## Imports

In [None]:
from datasets import load_dataset
from transformers import AutoFeatureExtractor, AutoModelForImageClassification, TrainingArguments, Trainer, pipeline
import torch
import evaluate

## Definitions

In [6]:
DATASET_PATH = './dataset'
MODEL_NAME = "google/vit-base-patch16-224"
NUMBER_OF_CLASSES = 7
feature_extractor = AutoFeatureExtractor.from_pretrained(MODEL_NAME)

## Load Dataset

In [None]:
# Load dataset from local directory
dataset = load_dataset("imagefolder", data_dir=DATASET_PATH)

# Split into train and validation sets if needed
dataset = dataset["train"].train_test_split(test_size=0.2)
train_dataset = dataset["train"]
val_dataset = dataset["test"]

## Define a Preprocessing Pipeline

In [None]:
def preprocess_data(batch):
    images = [image.convert("RGB") for image in batch["image"]]
    inputs = feature_extractor(images=images, return_tensors="pt")
    inputs["labels"] = batch["label"]  # Change "label" to "labels" for Trainer compatibility
    return inputs

In [None]:
train_dataset = train_dataset.map(preprocess_data, batched=True, remove_columns=["image"])
val_dataset = val_dataset.map(preprocess_data, batched=True, remove_columns=["image"])

# Set the format for PyTorch tensors
train_dataset.set_format(type="torch", columns=["pixel_values", "labels"])
val_dataset.set_format(type="torch", columns=["pixel_values", "labels"])

## Define Model and its Params

In [None]:
device = torch.device("cuda" if torch.cuda.is_available() else "cpu")
print(f"Using device: {device}")
num_classes = NUMBER_OF_CLASSES  # Number of road sign classes
model = AutoModelForImageClassification.from_pretrained(
    MODEL_NAME,
    num_labels=num_classes,
    ignore_mismatched_sizes=True
).to(device)

## Define Training arguments and Performance Metrics

In [60]:
# Evaluation metric (accuracy)
accuracy = evaluate.load("accuracy")

def compute_metrics(eval_pred):
    logits, labels = eval_pred
    predictions = logits.argmax(axis=-1)
    return accuracy.compute(predictions=predictions, references=labels)

# Training arguments
training_args = TrainingArguments(
    output_dir="./results",
    evaluation_strategy="epoch",
    save_strategy="epoch",
    learning_rate=2e-5,
    per_device_train_batch_size=16,
    per_device_eval_batch_size=16,
    num_train_epochs=5,
    weight_decay=0.01,
    logging_dir="./logs",
    load_best_model_at_end=True,
)

# Trainer
trainer = Trainer(
    model=model,
    args=training_args,
    train_dataset=train_dataset,
    eval_dataset=val_dataset,
    compute_metrics=compute_metrics,
)

## Train/Fine Tune The Model

In [None]:
trainer.train()

## Save The Model

In [None]:
model.save_pretrained("fine_tuned_model")
feature_extractor.save_pretrained("fine_tuned_model")

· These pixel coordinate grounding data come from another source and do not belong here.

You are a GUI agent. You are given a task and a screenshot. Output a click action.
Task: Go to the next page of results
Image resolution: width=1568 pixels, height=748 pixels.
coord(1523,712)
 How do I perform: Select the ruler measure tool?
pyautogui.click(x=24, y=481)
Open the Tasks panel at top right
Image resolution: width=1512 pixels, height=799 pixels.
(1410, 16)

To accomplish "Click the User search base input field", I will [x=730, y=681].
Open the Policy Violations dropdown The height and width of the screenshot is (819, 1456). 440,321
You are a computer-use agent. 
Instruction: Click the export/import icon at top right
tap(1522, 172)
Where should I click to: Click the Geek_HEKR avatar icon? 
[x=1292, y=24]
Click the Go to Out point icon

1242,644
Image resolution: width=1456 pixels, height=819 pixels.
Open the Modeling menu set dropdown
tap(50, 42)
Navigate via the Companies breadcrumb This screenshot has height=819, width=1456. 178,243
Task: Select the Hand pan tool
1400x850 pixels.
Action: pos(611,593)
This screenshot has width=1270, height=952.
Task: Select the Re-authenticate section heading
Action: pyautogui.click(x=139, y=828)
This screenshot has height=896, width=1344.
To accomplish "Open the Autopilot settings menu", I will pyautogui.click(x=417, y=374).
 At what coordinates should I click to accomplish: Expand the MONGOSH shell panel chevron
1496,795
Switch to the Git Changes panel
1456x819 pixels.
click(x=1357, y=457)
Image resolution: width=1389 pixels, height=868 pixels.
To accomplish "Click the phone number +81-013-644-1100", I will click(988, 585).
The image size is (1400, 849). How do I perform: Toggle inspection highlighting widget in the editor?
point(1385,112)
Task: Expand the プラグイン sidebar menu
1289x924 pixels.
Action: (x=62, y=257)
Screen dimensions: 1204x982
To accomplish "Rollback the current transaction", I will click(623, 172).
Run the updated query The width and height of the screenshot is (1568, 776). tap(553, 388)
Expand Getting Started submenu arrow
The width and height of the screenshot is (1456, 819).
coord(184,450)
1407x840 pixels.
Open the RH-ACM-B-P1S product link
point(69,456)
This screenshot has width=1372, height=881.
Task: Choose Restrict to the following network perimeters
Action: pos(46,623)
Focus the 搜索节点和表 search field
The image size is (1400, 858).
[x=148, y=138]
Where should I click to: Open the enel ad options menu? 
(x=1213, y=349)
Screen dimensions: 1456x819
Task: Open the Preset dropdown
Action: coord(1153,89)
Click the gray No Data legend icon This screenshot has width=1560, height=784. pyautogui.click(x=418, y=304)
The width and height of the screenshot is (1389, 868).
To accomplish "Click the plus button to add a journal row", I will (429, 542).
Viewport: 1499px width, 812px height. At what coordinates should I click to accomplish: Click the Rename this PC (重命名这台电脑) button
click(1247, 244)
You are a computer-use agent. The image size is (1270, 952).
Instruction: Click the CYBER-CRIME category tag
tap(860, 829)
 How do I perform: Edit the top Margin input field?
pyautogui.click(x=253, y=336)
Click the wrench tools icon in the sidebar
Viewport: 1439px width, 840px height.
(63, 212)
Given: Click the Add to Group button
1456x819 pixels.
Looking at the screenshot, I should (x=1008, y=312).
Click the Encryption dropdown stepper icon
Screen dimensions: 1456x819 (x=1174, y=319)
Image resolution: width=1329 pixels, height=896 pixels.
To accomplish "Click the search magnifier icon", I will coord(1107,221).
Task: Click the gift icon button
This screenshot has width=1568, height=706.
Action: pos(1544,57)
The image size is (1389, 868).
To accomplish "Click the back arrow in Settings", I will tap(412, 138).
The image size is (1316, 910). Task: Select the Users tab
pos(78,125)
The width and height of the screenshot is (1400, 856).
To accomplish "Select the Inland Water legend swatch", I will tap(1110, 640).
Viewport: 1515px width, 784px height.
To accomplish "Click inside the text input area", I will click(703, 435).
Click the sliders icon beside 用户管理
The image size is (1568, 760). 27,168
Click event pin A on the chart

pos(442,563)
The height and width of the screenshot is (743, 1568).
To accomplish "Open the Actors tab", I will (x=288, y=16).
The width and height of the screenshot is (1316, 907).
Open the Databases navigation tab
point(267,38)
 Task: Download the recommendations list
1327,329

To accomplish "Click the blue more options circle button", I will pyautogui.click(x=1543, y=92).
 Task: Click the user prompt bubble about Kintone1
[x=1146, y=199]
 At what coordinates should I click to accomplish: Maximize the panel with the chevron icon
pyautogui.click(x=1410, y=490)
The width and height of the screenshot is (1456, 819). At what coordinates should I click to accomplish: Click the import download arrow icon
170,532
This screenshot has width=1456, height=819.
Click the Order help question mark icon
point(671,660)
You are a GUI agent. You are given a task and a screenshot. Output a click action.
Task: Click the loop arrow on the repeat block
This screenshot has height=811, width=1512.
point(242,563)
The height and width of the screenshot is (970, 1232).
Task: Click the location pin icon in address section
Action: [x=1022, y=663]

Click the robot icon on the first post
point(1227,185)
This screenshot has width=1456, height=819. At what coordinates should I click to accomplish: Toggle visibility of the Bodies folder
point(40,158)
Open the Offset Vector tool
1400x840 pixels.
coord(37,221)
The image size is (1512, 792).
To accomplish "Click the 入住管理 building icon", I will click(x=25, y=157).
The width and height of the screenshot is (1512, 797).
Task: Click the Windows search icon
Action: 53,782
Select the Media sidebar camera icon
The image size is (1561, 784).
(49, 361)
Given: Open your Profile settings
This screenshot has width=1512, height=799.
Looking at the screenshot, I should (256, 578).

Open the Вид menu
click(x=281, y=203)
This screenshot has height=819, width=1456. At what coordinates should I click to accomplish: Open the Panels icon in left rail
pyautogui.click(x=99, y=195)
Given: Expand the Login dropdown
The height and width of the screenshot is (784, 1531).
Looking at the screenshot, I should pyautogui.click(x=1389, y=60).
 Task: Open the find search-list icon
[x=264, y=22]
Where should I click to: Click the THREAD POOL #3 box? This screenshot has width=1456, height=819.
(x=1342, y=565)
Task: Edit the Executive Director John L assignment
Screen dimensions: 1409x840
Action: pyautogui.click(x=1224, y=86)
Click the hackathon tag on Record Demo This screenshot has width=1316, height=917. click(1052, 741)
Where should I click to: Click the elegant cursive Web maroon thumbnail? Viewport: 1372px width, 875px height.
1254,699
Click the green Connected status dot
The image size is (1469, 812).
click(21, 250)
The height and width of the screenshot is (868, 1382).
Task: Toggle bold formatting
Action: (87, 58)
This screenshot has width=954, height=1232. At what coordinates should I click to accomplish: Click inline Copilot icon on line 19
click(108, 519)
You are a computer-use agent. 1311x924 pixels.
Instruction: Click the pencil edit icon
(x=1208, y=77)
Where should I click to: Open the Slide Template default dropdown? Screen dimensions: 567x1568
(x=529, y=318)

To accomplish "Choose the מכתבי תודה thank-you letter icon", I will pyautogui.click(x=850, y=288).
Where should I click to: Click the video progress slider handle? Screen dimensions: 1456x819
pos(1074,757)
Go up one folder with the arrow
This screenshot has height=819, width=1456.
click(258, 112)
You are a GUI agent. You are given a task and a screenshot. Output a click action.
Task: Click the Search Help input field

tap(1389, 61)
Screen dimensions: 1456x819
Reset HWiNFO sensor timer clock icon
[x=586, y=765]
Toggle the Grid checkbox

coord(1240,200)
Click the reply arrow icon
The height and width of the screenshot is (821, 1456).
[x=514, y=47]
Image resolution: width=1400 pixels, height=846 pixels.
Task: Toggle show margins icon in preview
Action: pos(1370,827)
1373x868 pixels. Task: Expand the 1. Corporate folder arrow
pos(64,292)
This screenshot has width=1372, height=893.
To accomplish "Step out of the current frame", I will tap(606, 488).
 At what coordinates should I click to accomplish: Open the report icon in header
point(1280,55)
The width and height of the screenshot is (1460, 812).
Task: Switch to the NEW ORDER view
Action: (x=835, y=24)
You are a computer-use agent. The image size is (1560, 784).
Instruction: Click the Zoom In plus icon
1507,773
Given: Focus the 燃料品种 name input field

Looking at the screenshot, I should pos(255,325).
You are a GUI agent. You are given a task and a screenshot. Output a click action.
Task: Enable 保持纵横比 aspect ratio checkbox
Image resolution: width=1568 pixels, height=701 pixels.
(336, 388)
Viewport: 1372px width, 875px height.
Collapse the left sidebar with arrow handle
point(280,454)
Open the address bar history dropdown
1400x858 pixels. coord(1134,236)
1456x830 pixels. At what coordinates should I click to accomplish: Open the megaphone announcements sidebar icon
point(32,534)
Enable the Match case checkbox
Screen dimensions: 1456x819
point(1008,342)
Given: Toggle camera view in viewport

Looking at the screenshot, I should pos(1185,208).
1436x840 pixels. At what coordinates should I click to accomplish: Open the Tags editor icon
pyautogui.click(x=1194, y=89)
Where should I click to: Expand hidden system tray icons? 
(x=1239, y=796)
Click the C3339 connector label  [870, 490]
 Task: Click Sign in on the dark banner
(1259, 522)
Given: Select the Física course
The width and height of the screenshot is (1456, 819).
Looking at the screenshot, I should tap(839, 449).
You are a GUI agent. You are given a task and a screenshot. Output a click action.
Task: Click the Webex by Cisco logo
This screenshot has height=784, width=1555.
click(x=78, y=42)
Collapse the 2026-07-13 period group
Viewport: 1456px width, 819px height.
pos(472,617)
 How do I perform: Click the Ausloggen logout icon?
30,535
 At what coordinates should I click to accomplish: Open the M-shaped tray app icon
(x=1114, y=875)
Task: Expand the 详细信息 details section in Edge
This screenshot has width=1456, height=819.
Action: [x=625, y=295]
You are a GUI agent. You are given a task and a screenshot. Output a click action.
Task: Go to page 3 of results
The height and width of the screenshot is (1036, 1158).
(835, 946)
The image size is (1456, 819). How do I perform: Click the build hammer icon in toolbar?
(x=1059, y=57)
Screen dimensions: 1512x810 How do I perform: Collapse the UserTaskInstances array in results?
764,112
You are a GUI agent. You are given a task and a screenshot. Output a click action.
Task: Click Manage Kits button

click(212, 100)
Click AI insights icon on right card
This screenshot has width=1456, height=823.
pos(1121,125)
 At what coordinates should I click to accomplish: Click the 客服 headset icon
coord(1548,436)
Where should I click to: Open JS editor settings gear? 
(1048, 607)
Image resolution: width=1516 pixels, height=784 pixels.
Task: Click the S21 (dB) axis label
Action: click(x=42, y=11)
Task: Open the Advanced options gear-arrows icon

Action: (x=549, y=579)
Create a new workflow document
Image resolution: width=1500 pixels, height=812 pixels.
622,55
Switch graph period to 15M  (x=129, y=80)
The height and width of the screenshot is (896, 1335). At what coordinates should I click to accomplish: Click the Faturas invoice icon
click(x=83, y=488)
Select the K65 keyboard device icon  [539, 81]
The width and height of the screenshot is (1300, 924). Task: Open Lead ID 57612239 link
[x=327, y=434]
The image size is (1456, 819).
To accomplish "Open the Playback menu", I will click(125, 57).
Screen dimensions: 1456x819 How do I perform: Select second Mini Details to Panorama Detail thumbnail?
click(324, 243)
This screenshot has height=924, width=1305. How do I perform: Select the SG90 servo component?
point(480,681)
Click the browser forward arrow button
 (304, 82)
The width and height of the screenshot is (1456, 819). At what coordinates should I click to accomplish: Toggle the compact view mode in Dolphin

## Load The Fine Tuned Model And Use it for Classification

In [8]:
# Load fine-tuned model
model_path = "fine_tuned_model"
classifier = pipeline("image-classification", model=model_path, feature_extractor=feature_extractor)

# Predict on an image
image_path = "./stop.jpg"
predictions = classifier(image_path)
map = {
    "LABEL_0": "Keep Left",
    "LABEL_1": "Keep Right",
    "LABEL_2": "No Entry",
    "LABEL_3": "Pedestrian crossing",
    "LABEL_4": "Stop Sign",
    "LABEL_5": "Turn Left",
    "LABEL_6": "Turn Right"
}
print(f"Predicted class: {map[predictions[0]['label']]}")


Device set to use cpu


Predicted class: Stop Sign